Ah, research. It is the basis for all science, yet it is also the most annoying. However, over the years, I have learned to conduct research in an effective way. I go to Google and search a few generic keywords. Then I read a couple of sites and note the keywords that all the sites put an emphasis on. I search those new, narrower keywords on Google and read as much as I can.
I have a habit of questioning anything that my sources don’t explain thoroughly. Since I learned some physics and chemistry in 8th grade, I can actually derive the formulas myself, and see exactly why something is, rather than taking what my sources tells me for granted. This way, I have a more thorough understanding of my topic.
I also noticed that deriving formulas takes up a lot of space. I must have used at least five pages on one particular thorn in my side.
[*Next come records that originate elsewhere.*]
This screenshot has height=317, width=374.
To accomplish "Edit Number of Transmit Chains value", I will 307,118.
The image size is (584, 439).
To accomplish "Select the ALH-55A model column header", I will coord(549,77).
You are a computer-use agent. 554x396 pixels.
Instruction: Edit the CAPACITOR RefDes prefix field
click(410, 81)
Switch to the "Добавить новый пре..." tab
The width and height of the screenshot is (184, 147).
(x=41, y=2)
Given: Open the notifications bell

But nothing is purely about formulas. Especially in projects like YSC, you must also consider the practical applications. Is it possible to do this? What other factors do you have to consider in real life? These are just some of the questions that innovators have to think about.
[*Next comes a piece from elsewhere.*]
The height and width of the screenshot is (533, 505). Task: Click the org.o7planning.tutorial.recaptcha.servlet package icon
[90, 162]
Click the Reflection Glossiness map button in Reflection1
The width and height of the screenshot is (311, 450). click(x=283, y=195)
On a more negative note (no one ever says that), I have had more failures. Just when you think you’ve solved a problem, another one pops out to laugh in your face. I tried to find a natural testing site, which didn’t work, so I decided to make a testing site at home myself. Now, this should have worked, but I ran into some construction issues. So the only solution is to go to a professional. I really would have liked to do it myself, but you have to be flexible.
All these problems have caused me to push my schedule back three weeks. This just shows that when inventing something that involves building a prototype, you must leave yourself a lot of wiggle room. I’m starting to worry about completing my project in time for October’s event.